Patterns of molecular evolution in a parthenogenic terrestrial isopod (Trichoniscus pusillus)

Abstract

The "paradox of sex" refers to the question of why sexual reproduction is maintained in the wild, despite how costly it is compared to asexual reproduction. Because of these costs, one might expect nature to select for asexual reproduction, yet sex seems to be continually selected for. Multiple hypotheses have been proposed to explain this incongruence, including the niche differentiation hypothesis, the Red Queen hypothesis, and accumulation of harmful mutations in asexual species due to inefficient purifying selection. This study focuses on the accumulation of mutations in two terrestrial isopods, Trichoniscus pusillus, which has sexual diploid and parthenogenic triploid forms, and Hyloniscus riparius, an obligately sexual relative. We surveyed sex ratios of both species in an upstate New York population and obtained RNA-seq data from wild-caught individuals of both species to examine within- and between-species patterns of molecular evolution in protein-coding genes. The sex ratio and RNA-seq data together provide strong evidence that this T. pusillus population is entirely asexual and triploid, while the H. riparius population is sexual and diploid. Although all the wild T. pusillus individuals used for sequencing shared identical genotypes at nearly all SNPs, supporting a clonal origin, heterozygosity and SNP density were much higher in T. pusillus than in the sexually reproducing H. riparius. This observation suggests this parthenogenic lineage may have arisen via mating between two divergent diploid lineages.
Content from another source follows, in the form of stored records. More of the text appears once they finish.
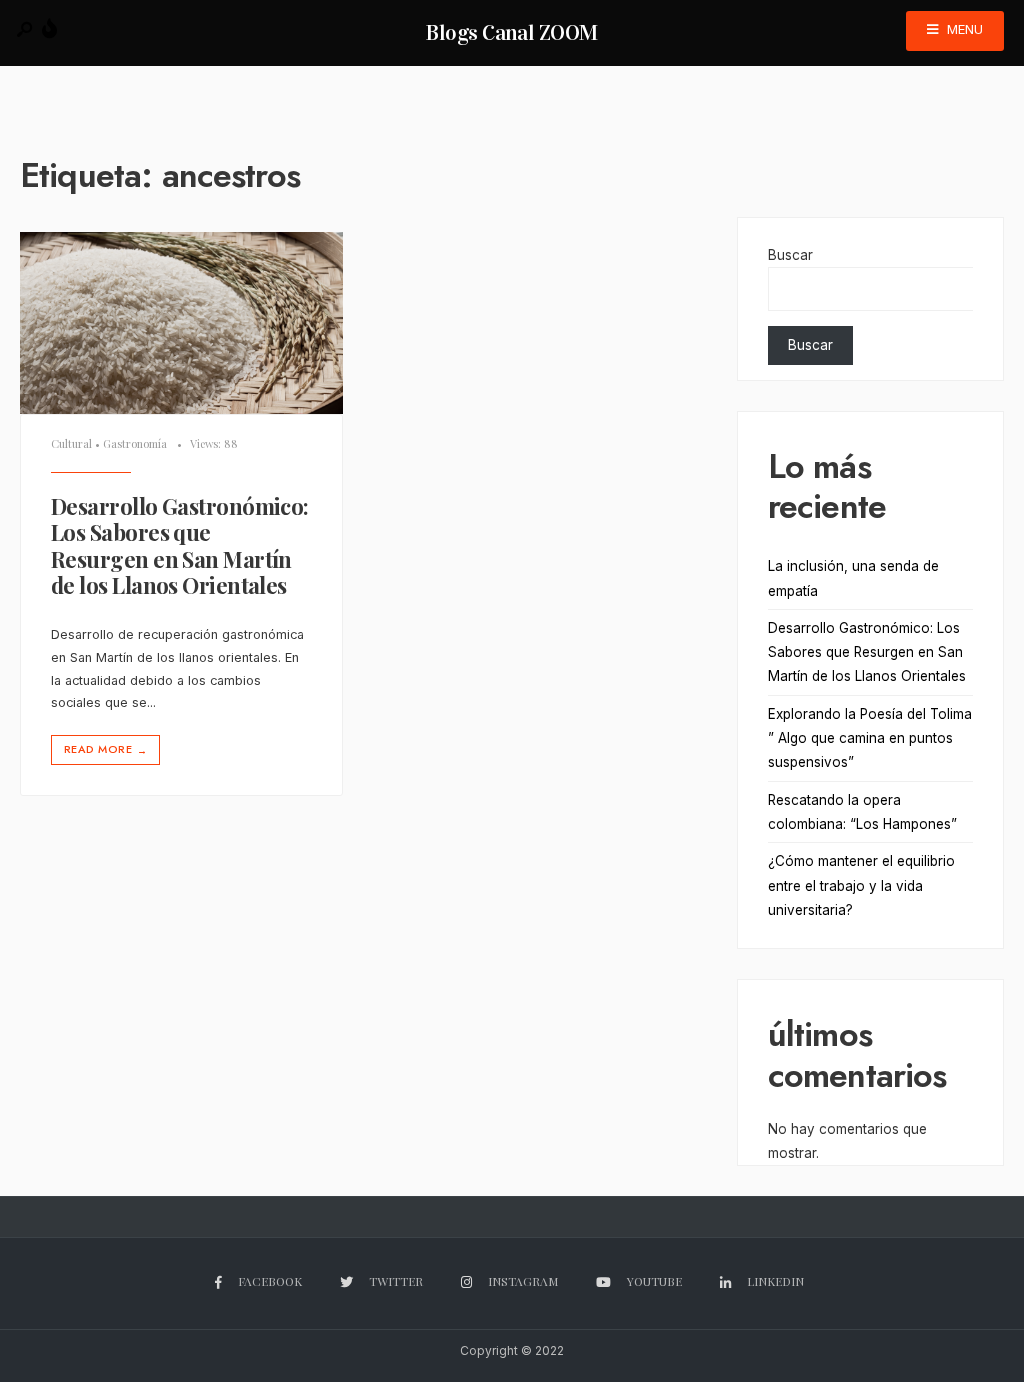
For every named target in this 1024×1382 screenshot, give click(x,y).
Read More (105, 749)
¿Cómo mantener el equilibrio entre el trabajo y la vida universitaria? (861, 885)
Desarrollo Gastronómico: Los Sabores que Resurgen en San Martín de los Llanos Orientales (180, 545)
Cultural (71, 443)
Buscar (790, 255)
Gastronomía (135, 443)
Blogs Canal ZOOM (511, 32)
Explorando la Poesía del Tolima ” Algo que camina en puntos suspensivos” (870, 738)
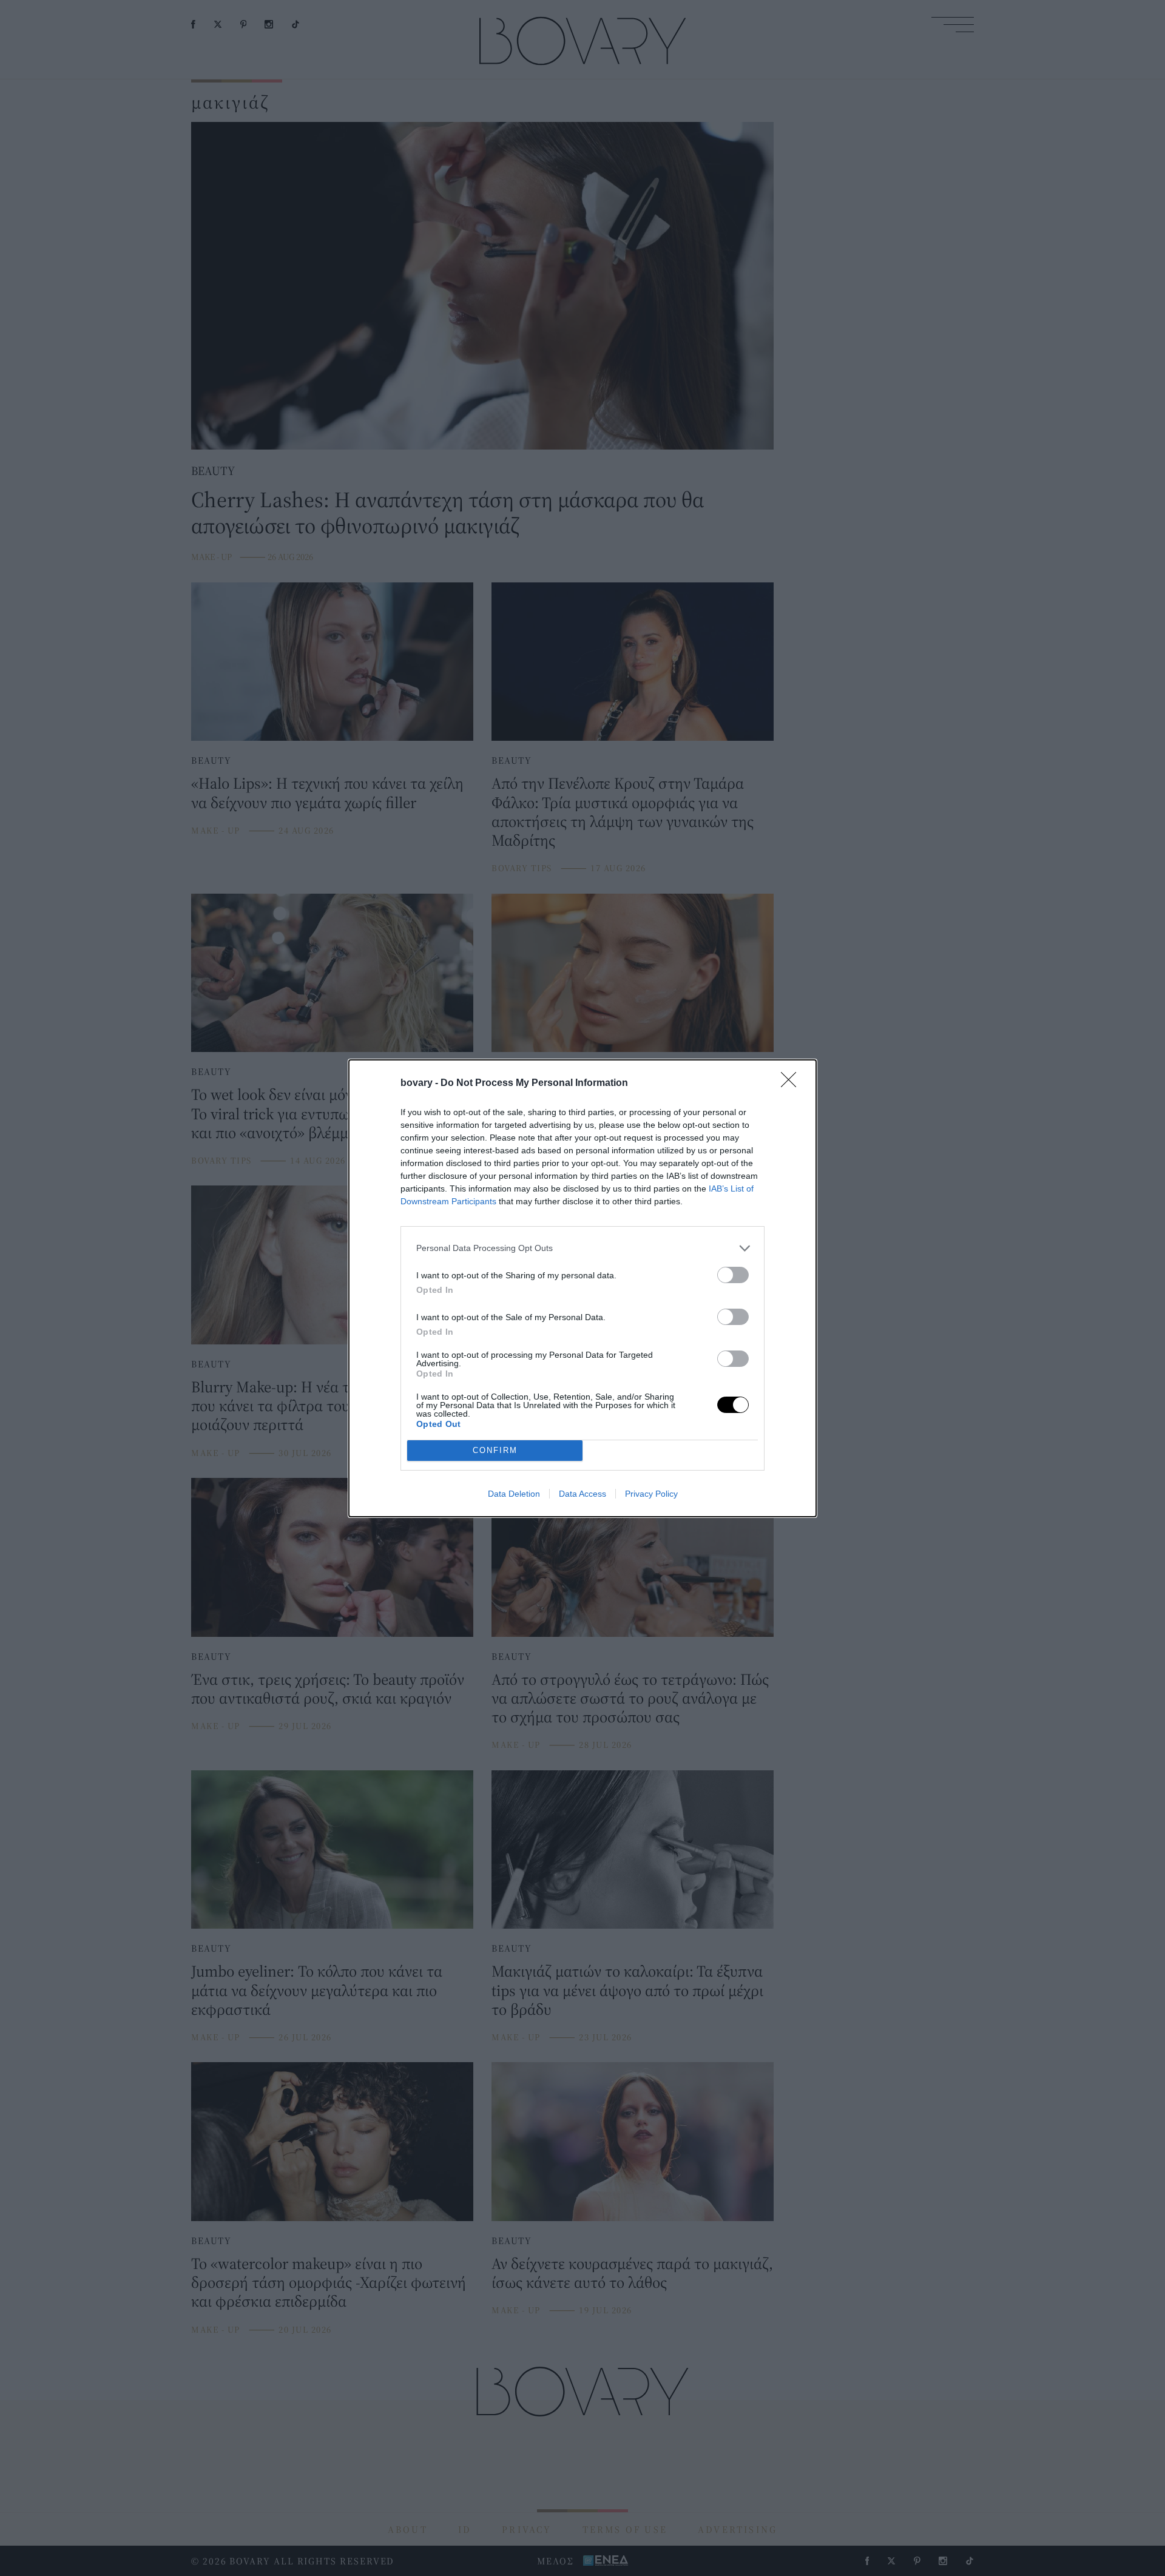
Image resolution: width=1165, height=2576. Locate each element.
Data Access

Between-species sequence comparisons showed no evidence of ineffective purifying selection in the asexual T. pusillus lineage, as measured by the ratio of nonsynonymous to synonymous substitutions (dN/dS ratios). Likewise, there was no difference between T. pusillus and H. riparius in the ratios of nonsynonymous to synonymous SNPs overall (pN/pS). However, pN/pS ratios in T. pusillus were significantly higher when considering only SNPs that may have arisen via recent mutation after the transition to parthenogenesis. Thus, these recent SNPs are consistent with the hypothesis that purifying selection is less effective against new mutations in asexual lineages, but only over long time scales. This system provides a useful model for future studies on the evolutionary tradeoffs between sexual and asexual reproduction in nature.

Keywords: Oniscidea; Paradox of sex; Parthenogenesis; Trichoniscidae; dN/dS; pN/pS.
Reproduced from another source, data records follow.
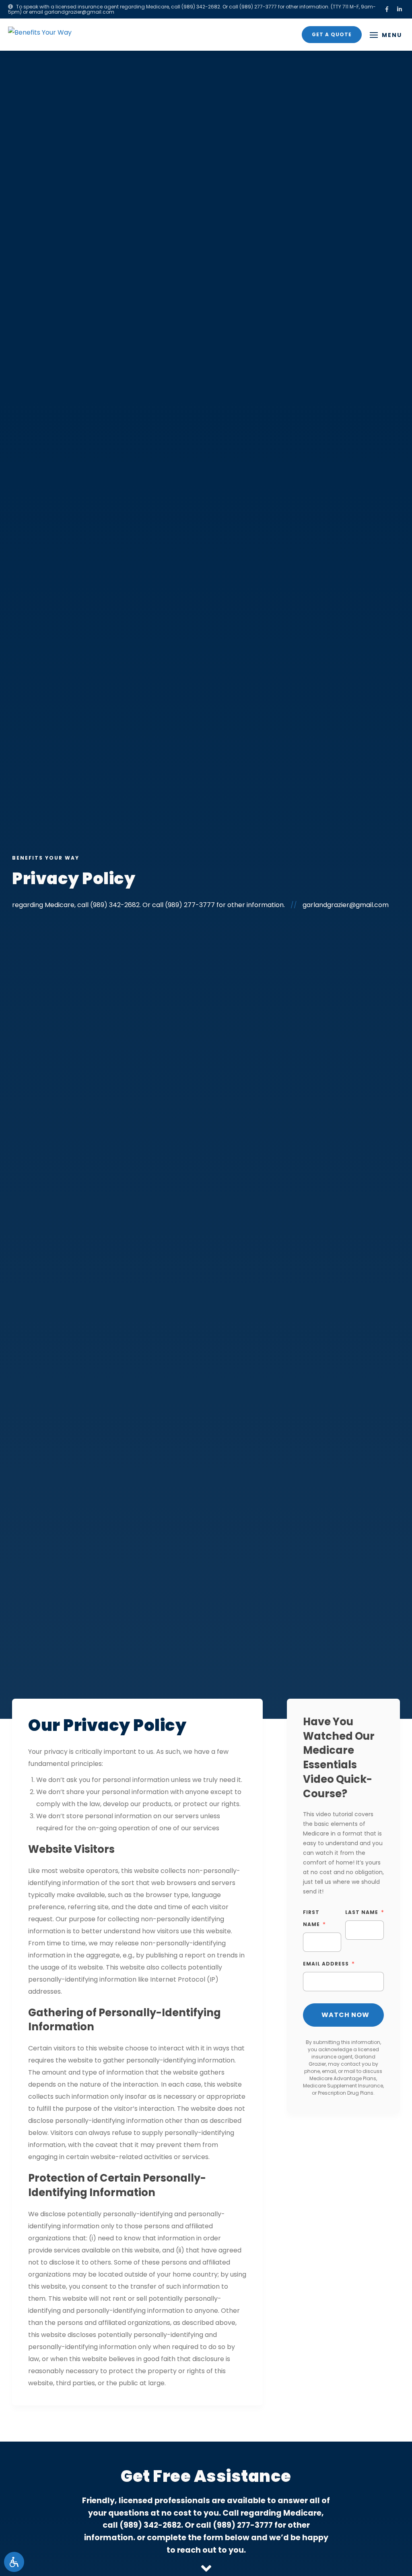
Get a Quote (332, 34)
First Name (311, 1918)
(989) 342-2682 (200, 6)
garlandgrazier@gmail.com (79, 11)
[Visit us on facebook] (386, 9)
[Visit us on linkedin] (399, 9)
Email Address (326, 1963)
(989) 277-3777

Figure 1. Allele read count ratio distribution.

Histogram illustrating the distribution of the proportion of reads containing the reference allele (as opposed to the alternate allele) at each SNP in heterozygous individuals within each species. In T. pusillus, there are two peaks at approximately 0.33 and 0.66 (vertical dashed lines), consistent with triploid genotypes. In H. riparius and T. rathkei, there is one peak at approximately 0.5 (vertical dashed lines), consistent with diploid genotypes.
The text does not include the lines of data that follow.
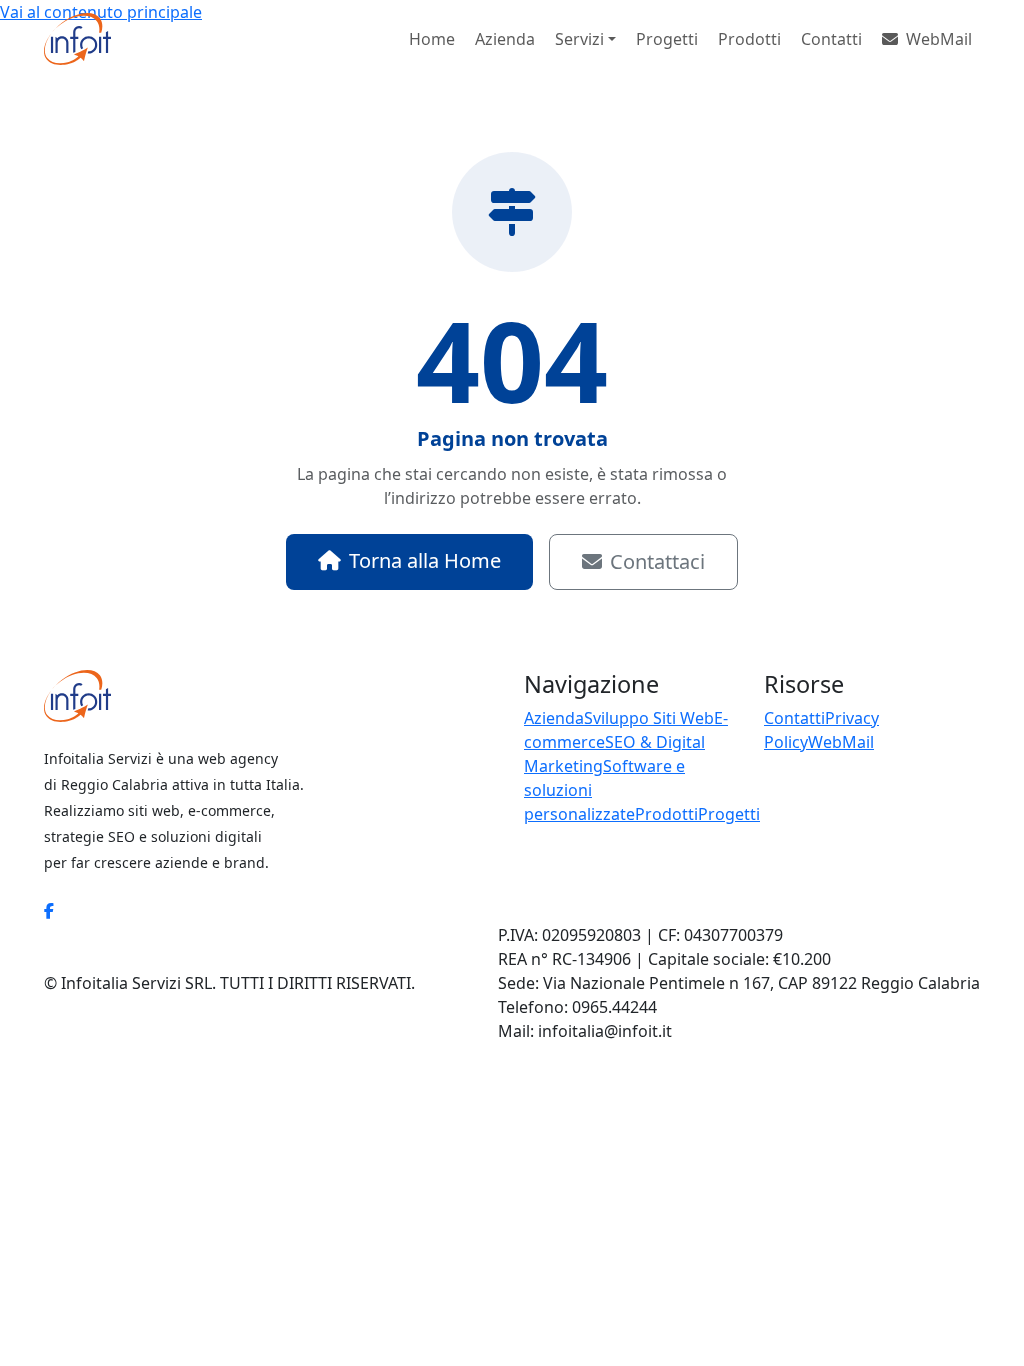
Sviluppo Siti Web (649, 718)
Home (432, 39)
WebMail (939, 39)
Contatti (831, 39)
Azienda (505, 39)
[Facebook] (49, 911)
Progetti (667, 39)
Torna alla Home (425, 560)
Figure 2. dN, dS, and dN/dS.

Violin plots of dN, dS, and dN/dS ratios, resulting from pairwise comparisons between T. pusillus vs. T. rathkei, and H. riparius vs. T. rathkei. For dN, the T. pusillus - T. rathkei median was 0.161; H. riparius - T. rathkei median was 0.152; Wilcoxon signed rank test p = 1.4 × 10⁻⁶⁹. For dS, the T. pusillus - T. rathkei median was 7.22; H. riparius - T. rathkei median was 6.60; Wilcoxon signed rank test p = 4.0 × 10⁻¹¹. For dN/dS, the T. pusillus - T. rathkei median was 0.019; H. riparius - T. rathkei median was 0.021; Wilcoxon signed rank test p = 1.2 × 10⁻⁶.